From intelligence reports and breaking news to vendor security alerts, cybersecurity and IT personnel are inundated with news about the latest zero-day warnings, alerts and alarms. While the response process is the same for any vulnerability, zero-day vulnerabilities tend to trigger a heightened sense of urgency within an organization, leading to tighter timelines, less testing, and a more aggressive stance that is usually based on fear, uncertainty and doubt.
In these cases, that hyper-focus on the zero-day tends to negatively impact or blunt an organization's response to vulnerability management in general.
Zero-day vulnerabilities have become commonplace, targeting major companies and applications that millions of users rely on every day. From Adobe to Microsoft, no vendor is safe from vulnerabilities in their software, and every organization that relies on software is a target. The frequency and potential consequences of a successful zero-day attack ensure that they often become the primary focus of cybersecurity professionals and IT personnel. But are we too focused on zero-day threats?
1. Balancing the threats and response
Take the recent ransomware outbreak WannaCry as an example. Although it's being treated as an exploitation of a zero-day vulnerability, it's actually a 60-day vulnerability; the patch was released in March 2017. WannaCry demonstrates that cybersecurity analysts and security managers must balance between the immediacy of zero-day exploitation and the risks associated with unresolved, known issues.

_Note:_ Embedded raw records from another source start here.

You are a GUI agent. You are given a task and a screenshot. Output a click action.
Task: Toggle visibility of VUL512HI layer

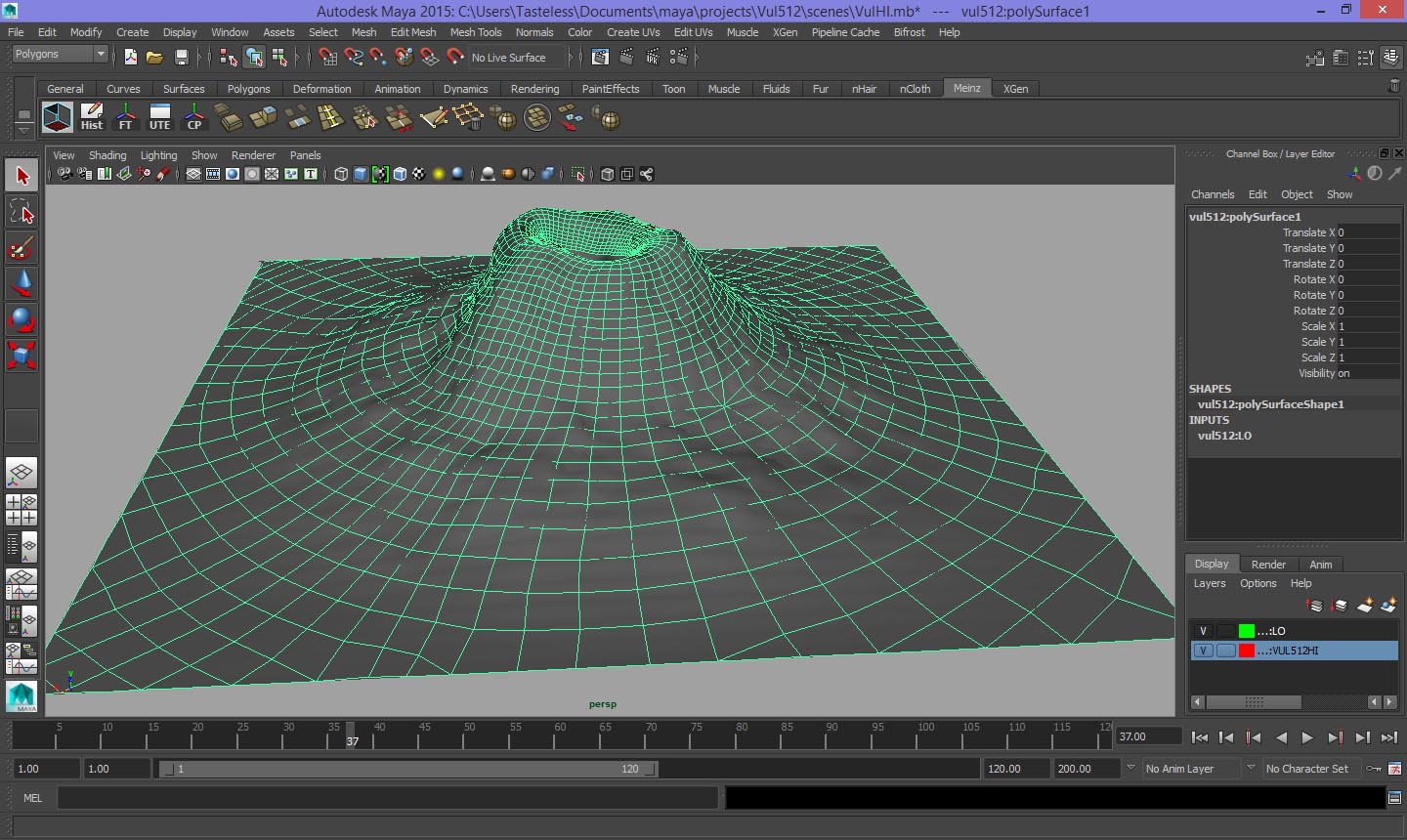point(1203,651)
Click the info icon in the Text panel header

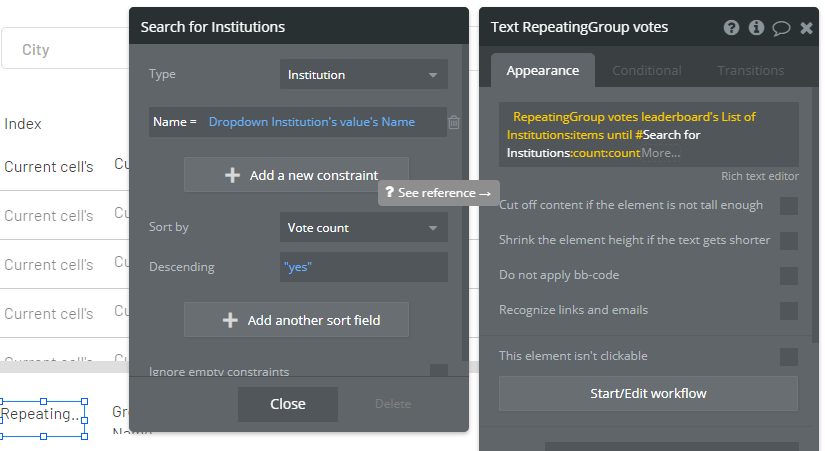756,28
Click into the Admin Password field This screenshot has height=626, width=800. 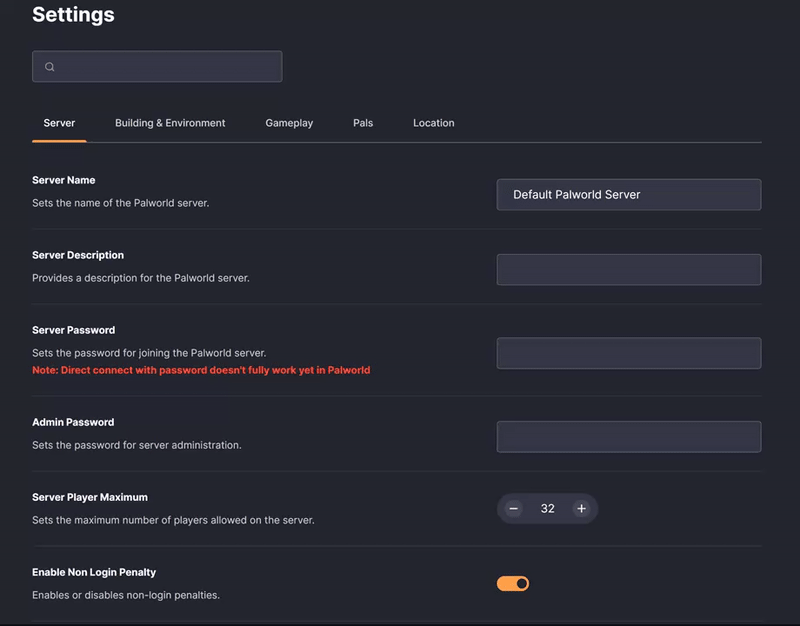coord(628,436)
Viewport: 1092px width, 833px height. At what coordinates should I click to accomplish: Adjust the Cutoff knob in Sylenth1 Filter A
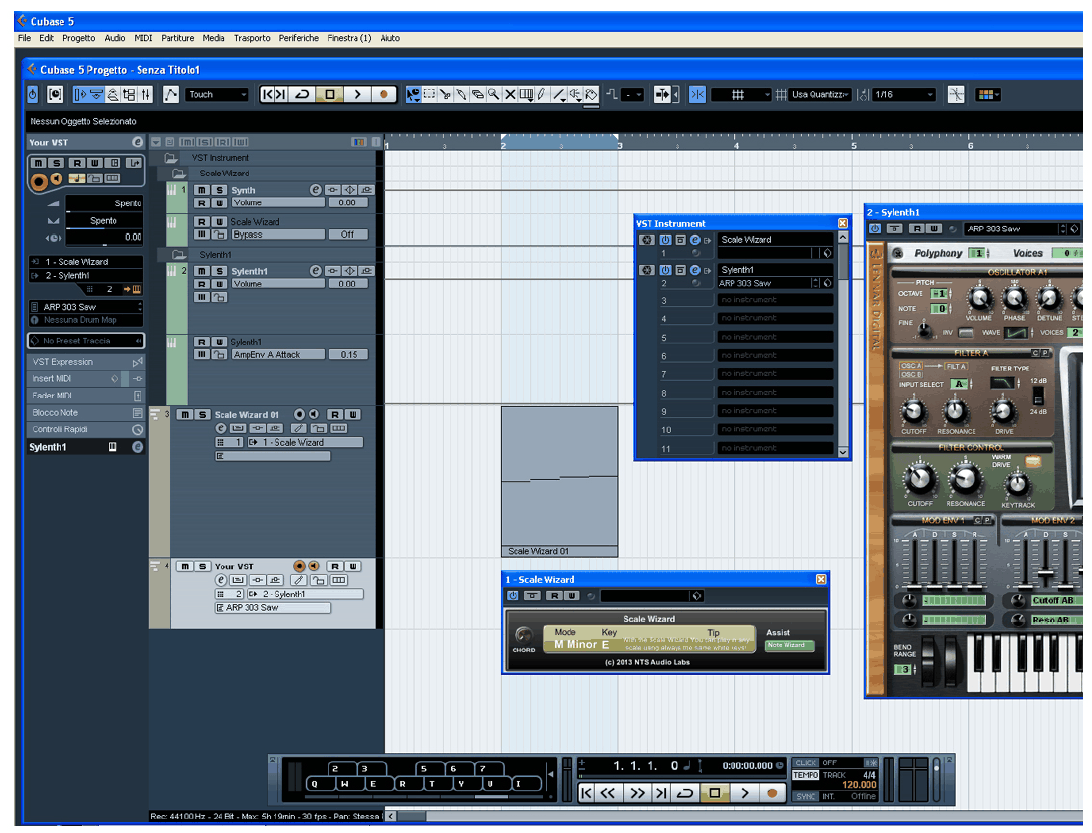[x=913, y=413]
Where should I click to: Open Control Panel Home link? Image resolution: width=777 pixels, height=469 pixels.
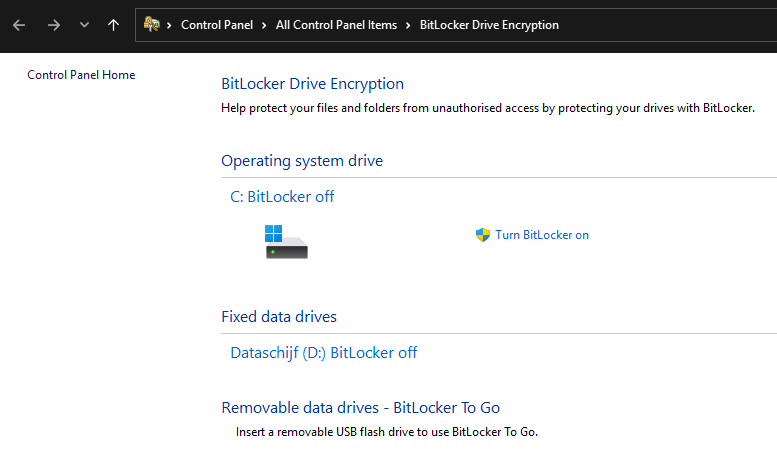pos(81,75)

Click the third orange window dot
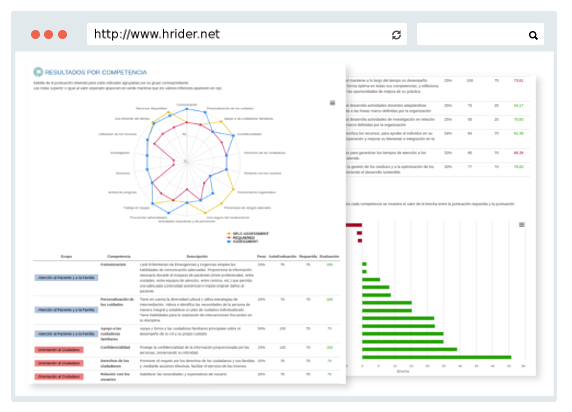pos(63,35)
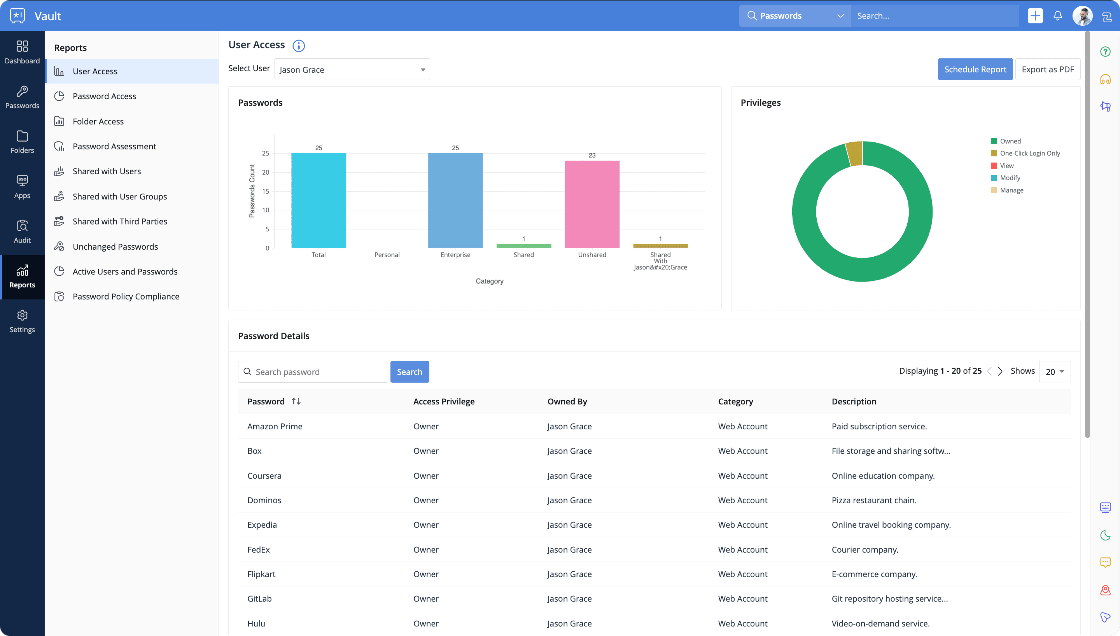Open the Folders section
Viewport: 1120px width, 636px height.
(x=22, y=140)
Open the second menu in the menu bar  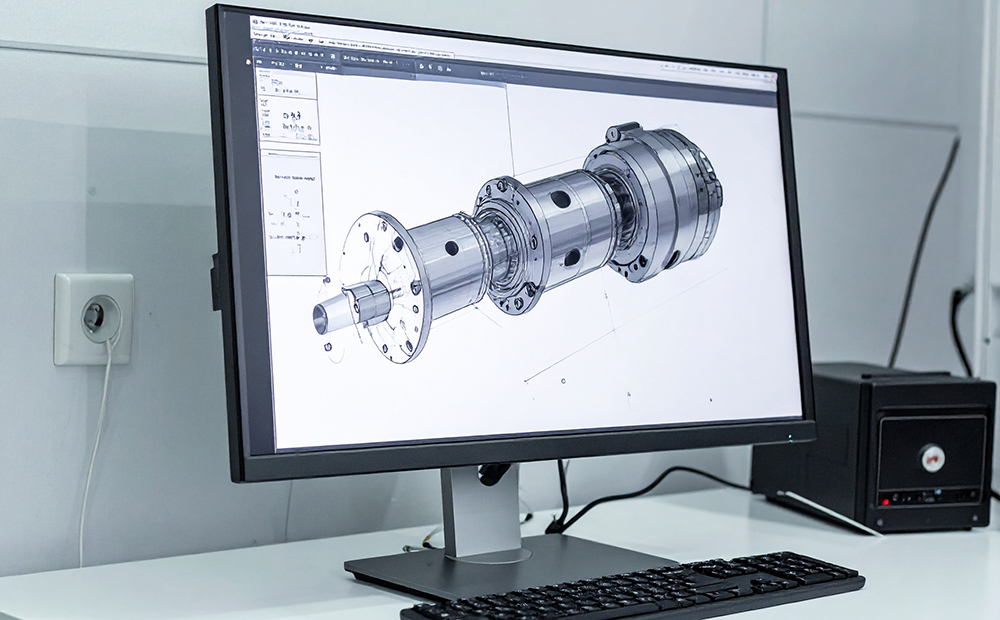[x=272, y=35]
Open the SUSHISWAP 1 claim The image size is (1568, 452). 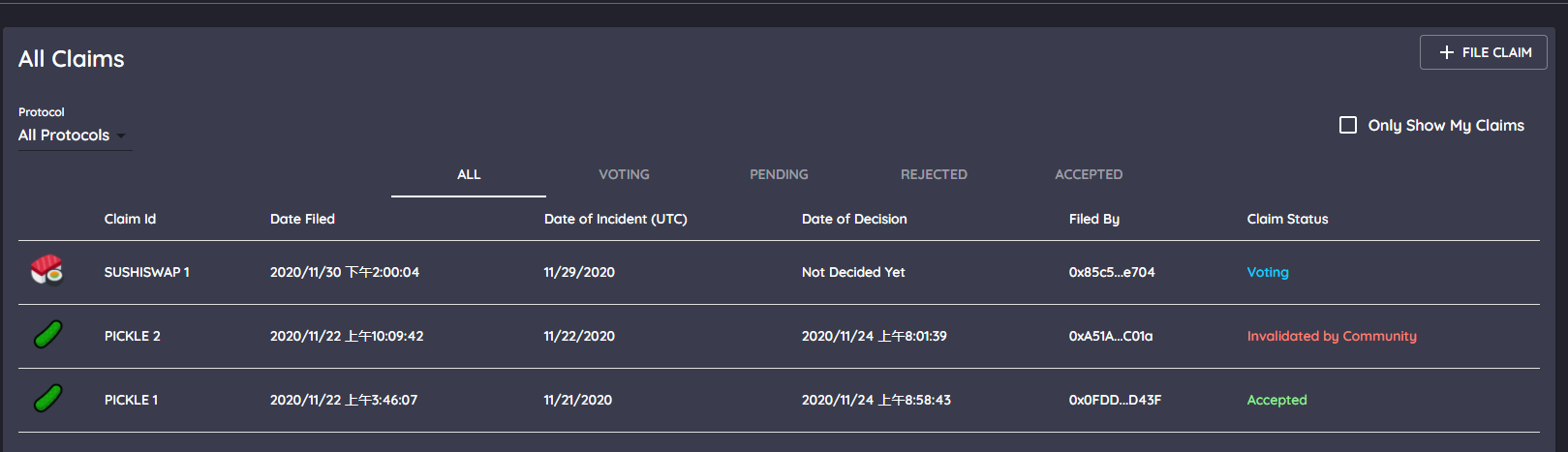point(147,272)
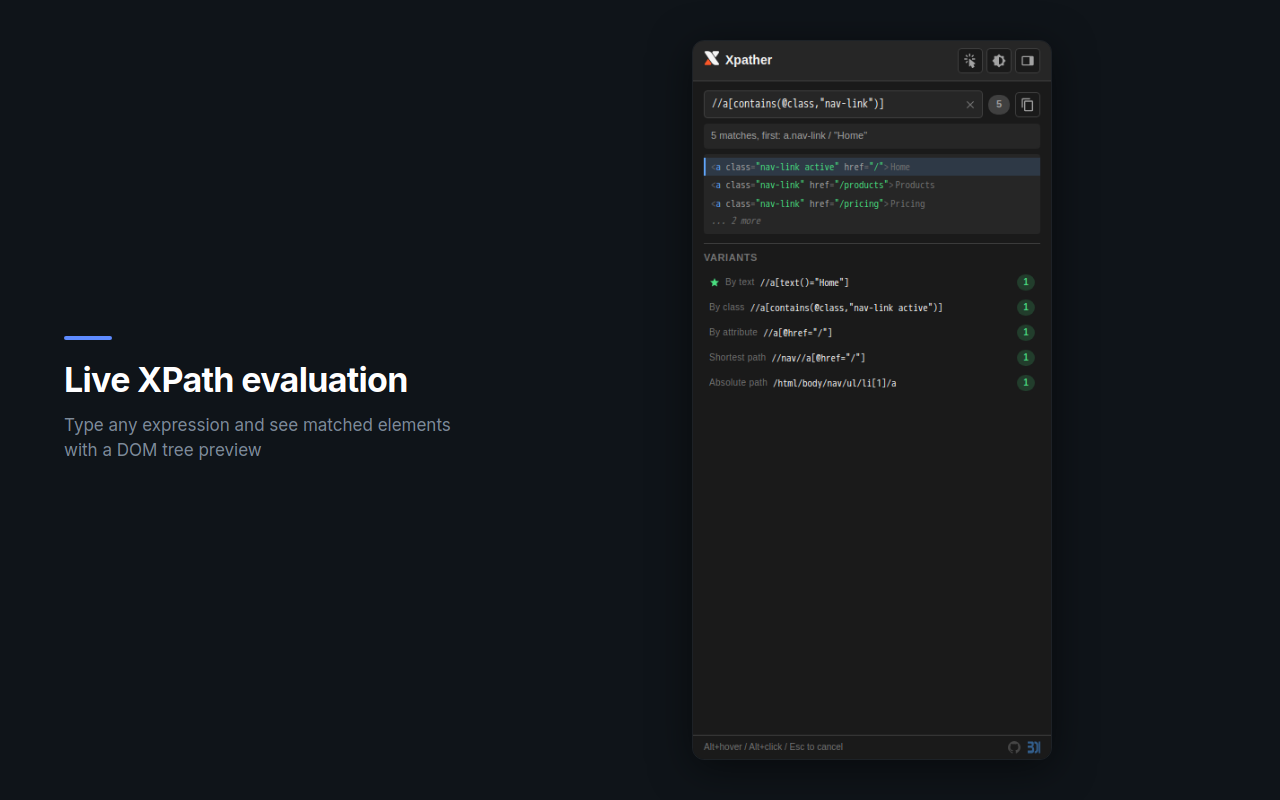Click the 'Shortest path' variant link
The height and width of the screenshot is (800, 1280).
pos(820,357)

In psychology, a phenomenon called weapon focus is a behavior exhibited by a victim of a crime who focuses on the weapon used versus details about the assailant. This tunnel vision is innate to us as we focus on the most immediate threat to life. Many security managers also experience weapon focus when it comes to zero-day vulnerabilities; they perceive it to be the biggest immediate risk and redirect the majority (or all) resources and consequently ignore the plethora of old and open vulnerabilities and configuration issues across the enterprise. The reality is that an organization is more likely to be impacted by old unpatched vulnerabilities in Adobe, Java or Flash than they are a newly released zero-day remote code executable vulnerability in the Windows operating system.
When focusing on the newest zero-day, an organization may lose focus on correcting older and less publicized vulnerabilities, testing cycles may be accelerated such that not all business systems or processes are tested, and a patch that is intended to correct the issue may ultimately fail – or worse – cause a new one.
2. What to do
To combat the negative impacts of a zero-day -- not just the impact on your network and systems, but also your business, your processes and mission -- it's critical that organizations use a defined process to evaluate tolerable and acceptable risk of all vulnerabilities as they're discovered. Zero-day vulnerabilities should be assessed and acted on in accordance with the organization's process, just like any other vulnerability.
Lastly, a survey of essential and critical systems and networks across the enterprise would allow for a deeper level of introspective analysis and perspective. These data points, centrally aggregated and normalized, can then be processed using a consistent and repeatable mathematical model to avoid organizational data skewing and other outside influences. Using such a method would provide a quantitative answer -- far more reliable than the gut feeling that many rely on.
Organizations should continue to monitor and review media and intelligence reports for zero-day vulnerabilities, but they should assess them in accordance with existing processes, which should take into account active/passive defenses, asset and configuration management, and the risk acceptance and tolerance of senior leadership. The assessment process should be repeatable to demonstrate consistency, scalability and reliability in the results.
By following these tactics, every vulnerability will receive the attention it deserves, allowing analysts and executives to place the appropriate emphasis and resources behind each investigation and resolution, rather than rushing to address zero-day issues that may be less important than older, known vulnerabilities.